Note: You should certainly only use this on your own sites...
Prepare the Drupal website
Create a custom block and/or post a node to the front page that notes that the site has been archived from Drupal to static HTML. Be sure to include the date of the archiving. Consider including a link to the future versions of the site (e.g. if you are archiving a 2008 event, link to the URL of the next event).
Disable interactive elements which will be nonfunctional in the static HTML version.
Use the Disable All Forms module to disable all forms.
- login block
- who's online block
- anonymous commenting
- links to the search module and/or any search boxes in the header
- comment controls which allow the user to select comment display format
- Disable ajax requests such as views pagers.
- Remove Views exposed filters
- Update all nodes by setting their comments to read only. This will eliminate the login or register to post comments link that would otherwise accompany each of your posts. You can do this through phpMyAdmin by running the following SQL command from the node table:
update node set comment = '1';
- It can also be a good idea to disable any third party dynamically generated blocks; once the site is archived, it would be difficult to remove these blocks if the 3rd party services are no longer available.
Create a static clone
Wget (UNIX, Linux, OSX, ...)
Wget is generally available on almost any 'nix machine and can produce the mirror from the command line. However, wget seems to have problems converting the relative style sheet URLs properly with many Drupal site pages. Modify your theme template to produce hardcoded absolute links to the stylesheets and try the following command:
wget -q --mirror -p --html-extension -e robots=off --base=./ -k -P ./ http://example.com
wget respects the robots.txt files, so might not download some of the files in /sites/ or elsewhere. To disable this, include the option
-e robots=off in your command line.
HTTrack (UNIX and Windows and Mac/homebrew)
HTTrack. The Windows GUI client version will produce the mirror with almost no configuration on your part. One potential command to use is:
httrack http://2011.example.com -K -w -O . -%v --robots=0 -c1 -%e0
Note the -K option creates absolute links - this is only sometimes useful if you are hosting a public mirror on the same domain. Otherwise omit -K to produce relative links
The -c1 options makes only 1 request at a time so this becomes rather slow.

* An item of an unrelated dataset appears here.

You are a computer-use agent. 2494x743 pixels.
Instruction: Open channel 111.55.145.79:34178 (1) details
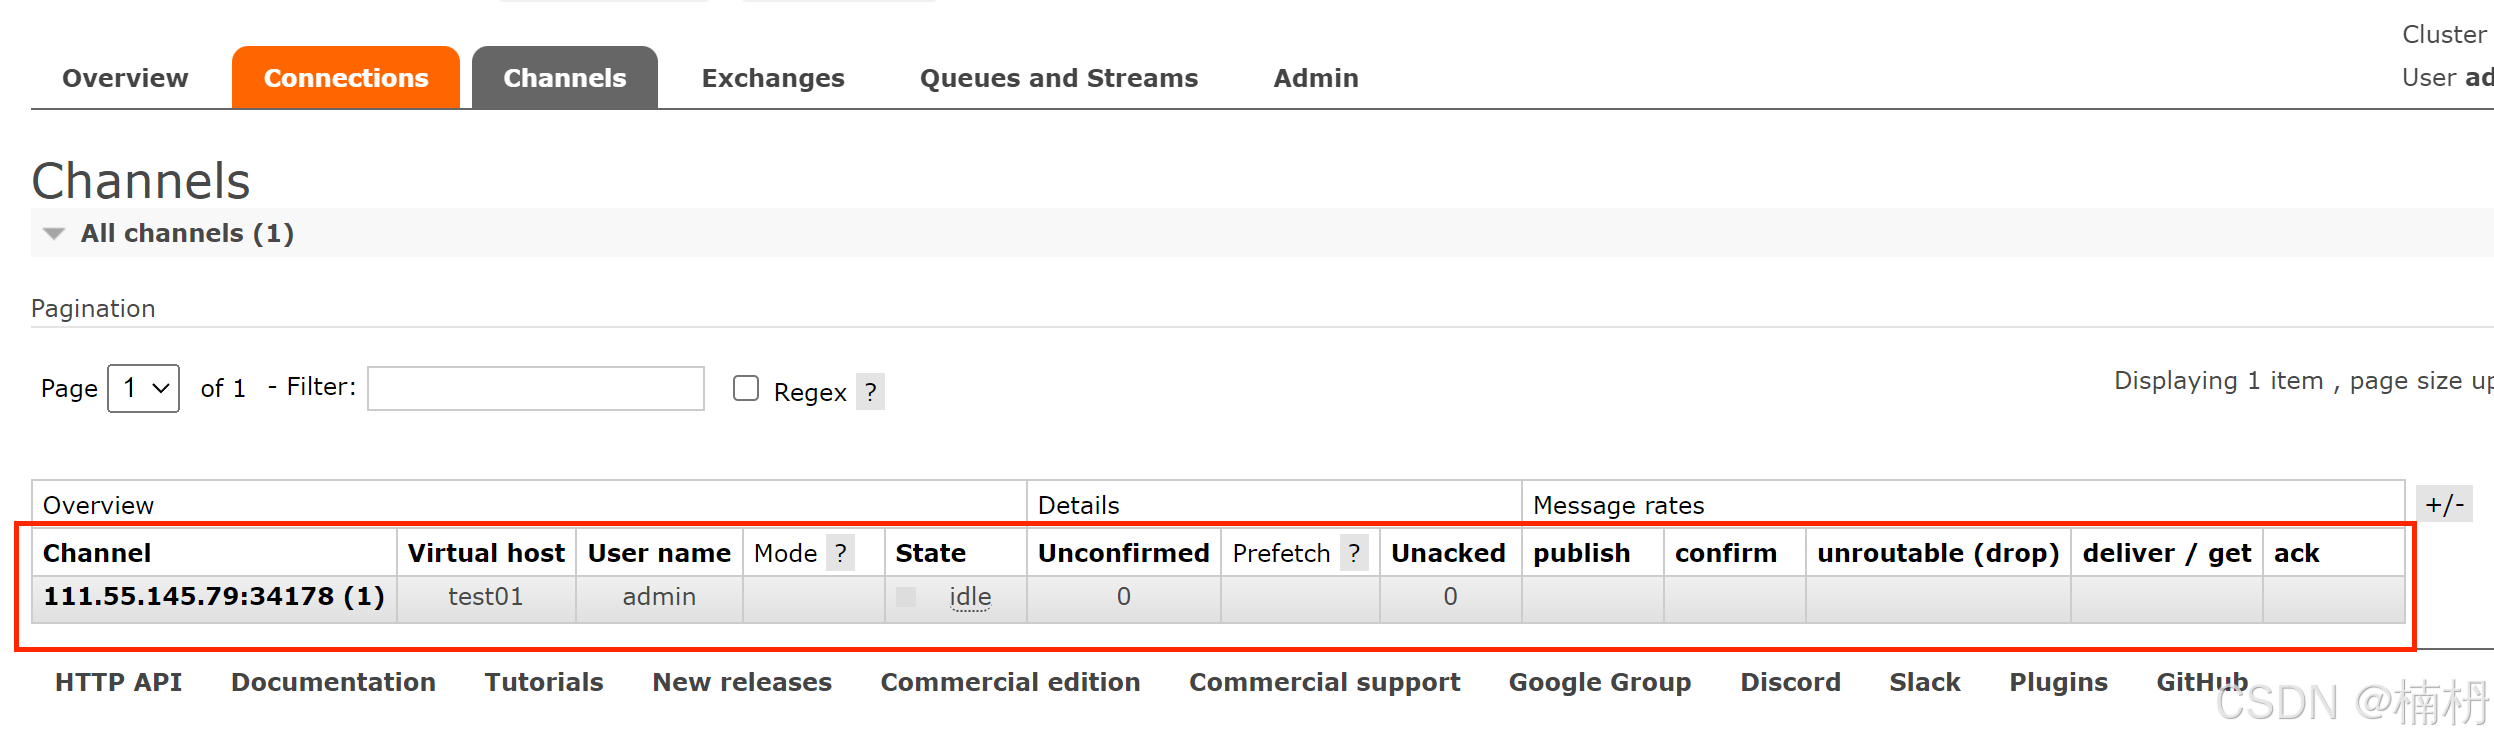pyautogui.click(x=214, y=597)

The default is -c10, so you might considering something more like this value when archiving your own site.
If you're working from a local installation of Drupal and want to grab ALL of your files in a way that you can just copy them up to a server, try the following command:
httrack http://localhost/ -W -O "~/static_cache" -%v --robots=0
Site Sucker. This is a Mac GUI option for downloading a site.
HTML Export module
Check out the HTML Export project - This is a Drupal module that dumps a working HTML version of your site.
Verify that the offline version of your site works
Verify that the offline version of your site works in your browser. Test to make sure that you properly turned off any interactive elements in Drupal that will now confuse site users.
Why create a static site archive?
- Perhaps over time your website have essentially become static. Because these sites still require security administration, an administrator has to continue to upgrade the site with patches or consider removing the site all together.
- You want to ensure that the site is preserved on Drupal.org infrastructure (without direct cost to you)
- Alternatively, you may want to produce an offline copy for archiving or convenient reference when you don't have access to the Internet. Before simply removing the site, consider another alternative: a Drupal site is maintained inside a firewall, and then the output of the site is periodically cached to static HTML files and copied to public servers.